Le 19 janvier, le sieur Gerbelle, ex-pensionnaire de la vieille dame permanentée qu’a viré people, dixit Patrick Beaudouin le missionnaire du chenin, a posté sur mon mur face de Bouc, quel honneur, le genre d’info qui attire les petits frelons, les gros bourdons, les coucous qui se font de la pub : moi je suis indépendant, les fêlés du commentaire, des gens sérieux aussi, documentés.
Bref, comme dirait l’autre : ça a fait le buzz…
De quoi s’agit-il ?
« L'info n'a pas fait grand bruit. Et pourtant. Le célèbre guide Hachette des vins vend désormais des bouteilles directement aux internautes. Depuis septembre 2016, à partir de son site hachette-vins.com, le leader en France des guides d'achats est devenu caviste en ligne. Le glas de la chronique/critique du vin sans lien marchand a-t-il sonné ? Le guide était-il devenu à ce point si peu rentable ? Pour un ouvrage qui vente son indépendance depuis trente et un ans, le virage est brutal. Qu'en pensez-vous ? »
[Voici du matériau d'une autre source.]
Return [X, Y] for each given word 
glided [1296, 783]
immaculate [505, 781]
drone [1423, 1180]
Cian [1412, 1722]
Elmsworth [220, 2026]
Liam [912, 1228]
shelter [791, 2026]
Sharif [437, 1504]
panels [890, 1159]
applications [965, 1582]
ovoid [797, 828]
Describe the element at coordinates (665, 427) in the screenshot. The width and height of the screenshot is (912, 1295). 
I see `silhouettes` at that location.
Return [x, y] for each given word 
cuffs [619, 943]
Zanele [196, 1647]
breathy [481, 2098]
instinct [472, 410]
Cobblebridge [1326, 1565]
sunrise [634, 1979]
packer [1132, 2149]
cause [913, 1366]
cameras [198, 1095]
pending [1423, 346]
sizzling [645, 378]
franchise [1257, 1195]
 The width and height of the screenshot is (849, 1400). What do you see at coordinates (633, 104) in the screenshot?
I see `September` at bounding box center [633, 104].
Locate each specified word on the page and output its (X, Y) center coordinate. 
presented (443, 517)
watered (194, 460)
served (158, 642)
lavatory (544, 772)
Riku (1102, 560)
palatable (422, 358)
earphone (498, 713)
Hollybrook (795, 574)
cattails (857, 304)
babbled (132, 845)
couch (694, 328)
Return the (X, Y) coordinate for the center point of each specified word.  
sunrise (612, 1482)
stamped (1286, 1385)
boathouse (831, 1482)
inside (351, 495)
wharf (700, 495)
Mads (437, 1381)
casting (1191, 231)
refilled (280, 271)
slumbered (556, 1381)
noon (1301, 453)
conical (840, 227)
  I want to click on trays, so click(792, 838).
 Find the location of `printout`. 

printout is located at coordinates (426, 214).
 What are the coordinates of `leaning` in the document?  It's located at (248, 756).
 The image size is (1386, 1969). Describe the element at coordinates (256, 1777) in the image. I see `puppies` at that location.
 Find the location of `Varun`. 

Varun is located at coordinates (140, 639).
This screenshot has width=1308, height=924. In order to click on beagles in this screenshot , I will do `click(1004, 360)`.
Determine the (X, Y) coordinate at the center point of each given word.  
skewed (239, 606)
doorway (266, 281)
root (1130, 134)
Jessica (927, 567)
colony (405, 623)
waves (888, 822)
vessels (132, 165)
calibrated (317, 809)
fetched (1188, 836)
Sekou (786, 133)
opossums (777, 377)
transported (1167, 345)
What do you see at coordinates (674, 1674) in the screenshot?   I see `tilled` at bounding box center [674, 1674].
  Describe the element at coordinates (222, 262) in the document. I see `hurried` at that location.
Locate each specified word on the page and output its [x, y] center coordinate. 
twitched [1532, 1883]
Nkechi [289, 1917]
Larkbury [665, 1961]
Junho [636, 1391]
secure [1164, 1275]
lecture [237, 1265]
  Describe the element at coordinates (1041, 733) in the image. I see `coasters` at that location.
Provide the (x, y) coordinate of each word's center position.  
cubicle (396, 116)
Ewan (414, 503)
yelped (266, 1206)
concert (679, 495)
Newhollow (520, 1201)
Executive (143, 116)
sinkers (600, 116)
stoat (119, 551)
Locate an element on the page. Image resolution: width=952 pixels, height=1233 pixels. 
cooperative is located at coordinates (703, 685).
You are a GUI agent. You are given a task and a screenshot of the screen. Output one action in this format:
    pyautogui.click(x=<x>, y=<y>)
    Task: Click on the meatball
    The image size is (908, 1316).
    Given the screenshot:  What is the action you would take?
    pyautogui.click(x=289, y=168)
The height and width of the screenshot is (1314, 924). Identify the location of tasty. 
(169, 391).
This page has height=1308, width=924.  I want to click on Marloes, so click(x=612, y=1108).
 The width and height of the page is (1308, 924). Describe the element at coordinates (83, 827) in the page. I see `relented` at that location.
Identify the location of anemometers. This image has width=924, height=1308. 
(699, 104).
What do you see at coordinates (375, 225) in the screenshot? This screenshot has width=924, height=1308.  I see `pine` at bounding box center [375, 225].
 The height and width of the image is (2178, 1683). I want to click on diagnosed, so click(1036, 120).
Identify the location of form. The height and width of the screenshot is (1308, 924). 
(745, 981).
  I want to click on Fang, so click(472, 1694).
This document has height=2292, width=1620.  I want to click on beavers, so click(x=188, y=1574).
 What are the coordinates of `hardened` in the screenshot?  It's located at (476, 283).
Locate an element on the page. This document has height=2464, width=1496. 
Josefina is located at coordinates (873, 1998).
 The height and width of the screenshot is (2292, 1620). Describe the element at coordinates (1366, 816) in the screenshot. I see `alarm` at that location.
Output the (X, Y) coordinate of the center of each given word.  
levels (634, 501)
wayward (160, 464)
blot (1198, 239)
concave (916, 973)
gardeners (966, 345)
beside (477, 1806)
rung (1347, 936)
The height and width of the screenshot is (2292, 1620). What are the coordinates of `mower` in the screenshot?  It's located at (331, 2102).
Pour ma part je me suis contenté d’écrire : « Merci Antoine de mettre de l'animation sur mon mur, c'est sympa. Quant à savoir ce que j'en pense, à vrai dire pas grand-chose vu mon peu d'appétence pour les guides. Pour l'indépendance c'est simple comme la transparence des ressources de ceux qui rétribuent les critiques. »
Mais, comme sur face de Bouc, lorsqu’on t’a ainsi hameçonné tu es prévenu de tous les nouveaux commentaires, j’ai donc jeté à plusieurs reprises un œil pour voir ce qui s’y écrivait.
De ce magma, 2 commentaires émanant, disons pour m’éviter son ire, d’un propriétaire-héritier (ce n’est pas une tare mais un statut) :
« Si j'ai bien compris, il faudrait faire des vins dont personne ne parle et que personne ne boira, mais que l'honneur intellectuel présumé de quelques-uns des derniers mohicans à plume du vin soit sauf ? »
« Les vignerons ne sont pas de purs esprits, ils ont du vin à vendre (ouh, le vilain gros mot), et même de gagner de l'argent (ouh la la) pour nourrir leur famille. »
Sur le premier commentaire, fort méprisant, si j’avais été critique professionnel du vin, ce que je ne suis pas, j’aurais pris la mouche, mais personne n’a moufté. La profession sait ménager les gars qui ont du blé.
C’est le second qui a retenu toute mon attention car il reflète très bien l’ambiguïté de la position de ceux qui disent exercer la profession de critique de vin, coincé qu’ils sont entre les intérêts de la feuille qui les rémunère, mal, et ceux qui apportent à la feuille l’essentiel de ses ressources.
Les affaires sont les affaires et la fonction principale du critique serait donc de faire vendre. Je n’ai rien à redire : les critiques littéraires boostent les ventes de livres qu’ils aiment, les critiques de cinéma les films qu’ils encensent… même si bien souvent, et surtout avec les réseaux sociaux, le bouche à oreille est parfois bien plus efficace (voir le succès phénoménal d’audience de Merci patron, petit docu financé avec des clopinettes).
La particularité de la critique du vin c’est qu’elle ne traite que d’un tout petit pourcentage des vins mis sur le marché, que pour les vins du haut du panier elle est soumise à une forme de bon vouloir de certains propriétaires, qu’elle éreinte rarement, surtout les Grands, et qu’elle n’intéresse qu’un tout petit nombre de consommateurs.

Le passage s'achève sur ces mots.